**DIRECTIONS FOR THIS TASK**
Each line of the listing is to be retyped exactly as given.
--
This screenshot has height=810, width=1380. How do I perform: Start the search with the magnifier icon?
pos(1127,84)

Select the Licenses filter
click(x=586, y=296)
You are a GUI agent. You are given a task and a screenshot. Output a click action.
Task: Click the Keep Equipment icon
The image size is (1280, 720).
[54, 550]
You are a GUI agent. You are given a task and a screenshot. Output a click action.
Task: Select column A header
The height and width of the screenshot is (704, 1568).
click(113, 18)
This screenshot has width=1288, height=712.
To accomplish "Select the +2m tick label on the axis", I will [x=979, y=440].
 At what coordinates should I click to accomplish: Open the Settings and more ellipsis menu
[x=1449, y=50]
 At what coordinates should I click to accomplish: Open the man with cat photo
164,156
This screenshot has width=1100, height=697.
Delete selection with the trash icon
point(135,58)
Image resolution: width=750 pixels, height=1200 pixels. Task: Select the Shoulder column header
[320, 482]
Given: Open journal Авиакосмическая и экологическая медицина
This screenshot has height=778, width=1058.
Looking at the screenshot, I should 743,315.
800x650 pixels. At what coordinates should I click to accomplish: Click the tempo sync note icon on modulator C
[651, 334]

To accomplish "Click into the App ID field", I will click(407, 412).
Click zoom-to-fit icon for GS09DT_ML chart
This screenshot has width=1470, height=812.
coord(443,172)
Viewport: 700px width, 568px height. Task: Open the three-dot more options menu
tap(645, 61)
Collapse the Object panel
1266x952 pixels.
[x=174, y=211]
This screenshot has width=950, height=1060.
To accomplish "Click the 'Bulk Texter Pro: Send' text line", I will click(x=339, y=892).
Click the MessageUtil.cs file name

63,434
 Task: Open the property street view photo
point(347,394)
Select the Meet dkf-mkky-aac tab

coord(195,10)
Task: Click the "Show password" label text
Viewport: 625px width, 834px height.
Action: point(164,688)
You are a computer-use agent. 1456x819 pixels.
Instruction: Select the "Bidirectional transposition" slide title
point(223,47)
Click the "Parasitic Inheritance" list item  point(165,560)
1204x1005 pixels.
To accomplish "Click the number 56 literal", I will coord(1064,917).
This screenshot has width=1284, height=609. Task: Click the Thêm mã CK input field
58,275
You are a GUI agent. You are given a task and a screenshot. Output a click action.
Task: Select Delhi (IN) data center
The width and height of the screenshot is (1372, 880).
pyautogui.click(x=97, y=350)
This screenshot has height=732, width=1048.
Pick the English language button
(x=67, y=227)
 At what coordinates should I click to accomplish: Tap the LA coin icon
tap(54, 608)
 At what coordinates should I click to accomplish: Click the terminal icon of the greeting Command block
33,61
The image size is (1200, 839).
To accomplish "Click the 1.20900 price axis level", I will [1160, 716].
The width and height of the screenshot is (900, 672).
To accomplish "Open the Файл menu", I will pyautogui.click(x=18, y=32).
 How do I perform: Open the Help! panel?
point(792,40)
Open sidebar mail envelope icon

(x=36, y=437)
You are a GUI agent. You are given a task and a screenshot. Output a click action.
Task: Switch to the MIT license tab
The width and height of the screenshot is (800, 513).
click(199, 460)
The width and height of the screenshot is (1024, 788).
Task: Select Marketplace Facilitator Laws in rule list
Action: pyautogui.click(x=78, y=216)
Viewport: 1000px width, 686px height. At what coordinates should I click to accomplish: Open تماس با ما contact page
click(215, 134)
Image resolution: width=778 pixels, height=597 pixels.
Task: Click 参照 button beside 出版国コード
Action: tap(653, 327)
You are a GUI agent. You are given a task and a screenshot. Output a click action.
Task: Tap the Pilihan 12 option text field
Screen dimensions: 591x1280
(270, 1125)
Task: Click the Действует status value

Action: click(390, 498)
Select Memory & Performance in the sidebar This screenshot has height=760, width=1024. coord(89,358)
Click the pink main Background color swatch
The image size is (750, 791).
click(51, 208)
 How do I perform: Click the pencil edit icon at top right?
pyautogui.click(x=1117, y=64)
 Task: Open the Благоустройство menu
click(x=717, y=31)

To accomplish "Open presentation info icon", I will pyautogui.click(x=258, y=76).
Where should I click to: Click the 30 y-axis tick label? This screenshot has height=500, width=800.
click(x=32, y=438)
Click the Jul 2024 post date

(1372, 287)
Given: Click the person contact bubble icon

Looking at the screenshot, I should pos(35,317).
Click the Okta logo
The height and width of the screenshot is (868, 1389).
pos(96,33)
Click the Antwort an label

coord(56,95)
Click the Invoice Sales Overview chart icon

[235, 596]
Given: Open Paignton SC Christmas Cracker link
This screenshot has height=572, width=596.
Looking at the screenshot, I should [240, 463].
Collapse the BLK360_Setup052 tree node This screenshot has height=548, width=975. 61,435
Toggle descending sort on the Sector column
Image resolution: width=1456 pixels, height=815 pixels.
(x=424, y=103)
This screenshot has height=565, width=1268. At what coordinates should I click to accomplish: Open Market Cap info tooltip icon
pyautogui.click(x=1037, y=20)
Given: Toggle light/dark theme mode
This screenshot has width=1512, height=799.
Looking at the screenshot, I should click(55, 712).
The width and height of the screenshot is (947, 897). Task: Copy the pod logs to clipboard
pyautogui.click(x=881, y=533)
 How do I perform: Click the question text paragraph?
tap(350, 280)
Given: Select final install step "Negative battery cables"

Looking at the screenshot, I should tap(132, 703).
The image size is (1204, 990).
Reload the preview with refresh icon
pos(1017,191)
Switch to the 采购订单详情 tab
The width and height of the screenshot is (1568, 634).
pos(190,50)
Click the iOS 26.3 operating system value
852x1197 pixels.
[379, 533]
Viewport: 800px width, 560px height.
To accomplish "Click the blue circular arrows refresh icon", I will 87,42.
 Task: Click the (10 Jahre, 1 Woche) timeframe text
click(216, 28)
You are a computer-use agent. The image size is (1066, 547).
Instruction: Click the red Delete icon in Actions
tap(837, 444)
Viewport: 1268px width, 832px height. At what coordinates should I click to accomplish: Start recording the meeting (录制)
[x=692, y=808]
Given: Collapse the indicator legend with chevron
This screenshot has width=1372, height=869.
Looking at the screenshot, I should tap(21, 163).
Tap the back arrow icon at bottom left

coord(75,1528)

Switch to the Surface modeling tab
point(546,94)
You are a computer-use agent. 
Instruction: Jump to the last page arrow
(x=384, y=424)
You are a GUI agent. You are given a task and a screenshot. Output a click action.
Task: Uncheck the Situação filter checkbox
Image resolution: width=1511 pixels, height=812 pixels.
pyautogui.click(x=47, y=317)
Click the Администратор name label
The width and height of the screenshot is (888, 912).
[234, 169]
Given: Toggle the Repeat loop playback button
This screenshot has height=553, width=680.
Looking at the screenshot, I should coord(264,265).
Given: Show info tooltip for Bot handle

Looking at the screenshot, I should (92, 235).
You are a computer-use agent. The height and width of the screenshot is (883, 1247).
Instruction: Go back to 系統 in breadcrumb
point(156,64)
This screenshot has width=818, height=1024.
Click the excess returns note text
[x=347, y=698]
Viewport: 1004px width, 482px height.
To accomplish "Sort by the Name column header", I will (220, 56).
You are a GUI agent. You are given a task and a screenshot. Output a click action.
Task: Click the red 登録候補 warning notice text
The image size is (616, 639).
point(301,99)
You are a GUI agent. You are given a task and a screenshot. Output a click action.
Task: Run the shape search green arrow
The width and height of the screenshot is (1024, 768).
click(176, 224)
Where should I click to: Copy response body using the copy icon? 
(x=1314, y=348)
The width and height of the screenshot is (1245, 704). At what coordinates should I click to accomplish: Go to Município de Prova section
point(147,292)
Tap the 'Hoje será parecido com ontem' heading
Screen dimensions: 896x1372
--
**ANSWER FOR THIS EXERCISE**
This screenshot has height=810, width=1380. How do I perform: Start the search with the magnifier icon?
pos(1127,84)

Select the Licenses filter
click(x=586, y=296)
You are a GUI agent. You are given a task and a screenshot. Output a click action.
Task: Click the Keep Equipment icon
The image size is (1280, 720).
[54, 550]
You are a GUI agent. You are given a task and a screenshot. Output a click action.
Task: Select column A header
The height and width of the screenshot is (704, 1568).
click(113, 18)
This screenshot has width=1288, height=712.
To accomplish "Select the +2m tick label on the axis", I will [x=979, y=440].
 At what coordinates should I click to accomplish: Open the Settings and more ellipsis menu
[x=1449, y=50]
 At what coordinates should I click to accomplish: Open the man with cat photo
164,156
This screenshot has width=1100, height=697.
Delete selection with the trash icon
point(135,58)
Image resolution: width=750 pixels, height=1200 pixels. Task: Select the Shoulder column header
[320, 482]
Given: Open journal Авиакосмическая и экологическая медицина
This screenshot has height=778, width=1058.
Looking at the screenshot, I should 743,315.
800x650 pixels. At what coordinates should I click to accomplish: Click the tempo sync note icon on modulator C
[651, 334]

To accomplish "Click into the App ID field", I will click(407, 412).
Click zoom-to-fit icon for GS09DT_ML chart
This screenshot has width=1470, height=812.
coord(443,172)
Viewport: 700px width, 568px height. Task: Open the three-dot more options menu
tap(645, 61)
Collapse the Object panel
1266x952 pixels.
[x=174, y=211]
This screenshot has width=950, height=1060.
To accomplish "Click the 'Bulk Texter Pro: Send' text line", I will click(x=339, y=892).
Click the MessageUtil.cs file name

63,434
 Task: Open the property street view photo
point(347,394)
Select the Meet dkf-mkky-aac tab

coord(195,10)
Task: Click the "Show password" label text
Viewport: 625px width, 834px height.
Action: point(164,688)
You are a computer-use agent. 1456x819 pixels.
Instruction: Select the "Bidirectional transposition" slide title
point(223,47)
Click the "Parasitic Inheritance" list item  point(165,560)
1204x1005 pixels.
To accomplish "Click the number 56 literal", I will coord(1064,917).
This screenshot has width=1284, height=609. Task: Click the Thêm mã CK input field
58,275
You are a GUI agent. You are given a task and a screenshot. Output a click action.
Task: Select Delhi (IN) data center
The width and height of the screenshot is (1372, 880).
pyautogui.click(x=97, y=350)
This screenshot has height=732, width=1048.
Pick the English language button
(x=67, y=227)
 At what coordinates should I click to accomplish: Tap the LA coin icon
tap(54, 608)
 At what coordinates should I click to accomplish: Click the terminal icon of the greeting Command block
33,61
The image size is (1200, 839).
To accomplish "Click the 1.20900 price axis level", I will [1160, 716].
The width and height of the screenshot is (900, 672).
To accomplish "Open the Файл menu", I will pyautogui.click(x=18, y=32).
 How do I perform: Open the Help! panel?
point(792,40)
Open sidebar mail envelope icon

(x=36, y=437)
You are a GUI agent. You are given a task and a screenshot. Output a click action.
Task: Switch to the MIT license tab
The width and height of the screenshot is (800, 513).
click(199, 460)
The width and height of the screenshot is (1024, 788).
Task: Select Marketplace Facilitator Laws in rule list
Action: pyautogui.click(x=78, y=216)
Viewport: 1000px width, 686px height. At what coordinates should I click to accomplish: Open تماس با ما contact page
click(215, 134)
Image resolution: width=778 pixels, height=597 pixels.
Task: Click 参照 button beside 出版国コード
Action: tap(653, 327)
You are a GUI agent. You are given a task and a screenshot. Output a click action.
Task: Tap the Pilihan 12 option text field
Screen dimensions: 591x1280
(270, 1125)
Task: Click the Действует status value

Action: click(390, 498)
Select Memory & Performance in the sidebar This screenshot has height=760, width=1024. coord(89,358)
Click the pink main Background color swatch
The image size is (750, 791).
click(51, 208)
 How do I perform: Click the pencil edit icon at top right?
pyautogui.click(x=1117, y=64)
 Task: Open the Благоустройство menu
click(x=717, y=31)

To accomplish "Open presentation info icon", I will pyautogui.click(x=258, y=76).
Where should I click to: Click the 30 y-axis tick label? This screenshot has height=500, width=800.
click(x=32, y=438)
Click the Jul 2024 post date

(1372, 287)
Given: Click the person contact bubble icon

Looking at the screenshot, I should pos(35,317).
Click the Okta logo
The height and width of the screenshot is (868, 1389).
pos(96,33)
Click the Antwort an label

coord(56,95)
Click the Invoice Sales Overview chart icon

[235, 596]
Given: Open Paignton SC Christmas Cracker link
This screenshot has height=572, width=596.
Looking at the screenshot, I should [240, 463].
Collapse the BLK360_Setup052 tree node This screenshot has height=548, width=975. 61,435
Toggle descending sort on the Sector column
Image resolution: width=1456 pixels, height=815 pixels.
(x=424, y=103)
This screenshot has height=565, width=1268. At what coordinates should I click to accomplish: Open Market Cap info tooltip icon
pyautogui.click(x=1037, y=20)
Given: Toggle light/dark theme mode
This screenshot has width=1512, height=799.
Looking at the screenshot, I should click(55, 712).
The width and height of the screenshot is (947, 897). Task: Copy the pod logs to clipboard
pyautogui.click(x=881, y=533)
 How do I perform: Click the question text paragraph?
tap(350, 280)
Given: Select final install step "Negative battery cables"

Looking at the screenshot, I should tap(132, 703).
The image size is (1204, 990).
Reload the preview with refresh icon
pos(1017,191)
Switch to the 采购订单详情 tab
The width and height of the screenshot is (1568, 634).
pos(190,50)
Click the iOS 26.3 operating system value
852x1197 pixels.
[379, 533]
Viewport: 800px width, 560px height.
To accomplish "Click the blue circular arrows refresh icon", I will 87,42.
 Task: Click the (10 Jahre, 1 Woche) timeframe text
click(216, 28)
You are a computer-use agent. The image size is (1066, 547).
Instruction: Click the red Delete icon in Actions
tap(837, 444)
Viewport: 1268px width, 832px height. At what coordinates should I click to accomplish: Start recording the meeting (录制)
[x=692, y=808]
Given: Collapse the indicator legend with chevron
This screenshot has width=1372, height=869.
Looking at the screenshot, I should tap(21, 163).
Tap the back arrow icon at bottom left

coord(75,1528)

Switch to the Surface modeling tab
point(546,94)
You are a computer-use agent. 
Instruction: Jump to the last page arrow
(x=384, y=424)
You are a GUI agent. You are given a task and a screenshot. Output a click action.
Task: Uncheck the Situação filter checkbox
Image resolution: width=1511 pixels, height=812 pixels.
pyautogui.click(x=47, y=317)
Click the Администратор name label
The width and height of the screenshot is (888, 912).
[234, 169]
Given: Toggle the Repeat loop playback button
This screenshot has height=553, width=680.
Looking at the screenshot, I should coord(264,265).
Given: Show info tooltip for Bot handle

Looking at the screenshot, I should (92, 235).
You are a computer-use agent. The height and width of the screenshot is (883, 1247).
Instruction: Go back to 系統 in breadcrumb
point(156,64)
This screenshot has width=818, height=1024.
Click the excess returns note text
[x=347, y=698]
Viewport: 1004px width, 482px height.
To accomplish "Sort by the Name column header", I will (220, 56).
You are a GUI agent. You are given a task and a screenshot. Output a click action.
Task: Click the red 登録候補 warning notice text
The image size is (616, 639).
point(301,99)
You are a GUI agent. You are given a task and a screenshot. Output a click action.
Task: Run the shape search green arrow
The width and height of the screenshot is (1024, 768).
click(176, 224)
Where should I click to: Copy response body using the copy icon? 
(x=1314, y=348)
The width and height of the screenshot is (1245, 704). At what coordinates should I click to accomplish: Go to Município de Prova section
point(147,292)
Tap the 'Hoje será parecido com ontem' heading
Screen dimensions: 896x1372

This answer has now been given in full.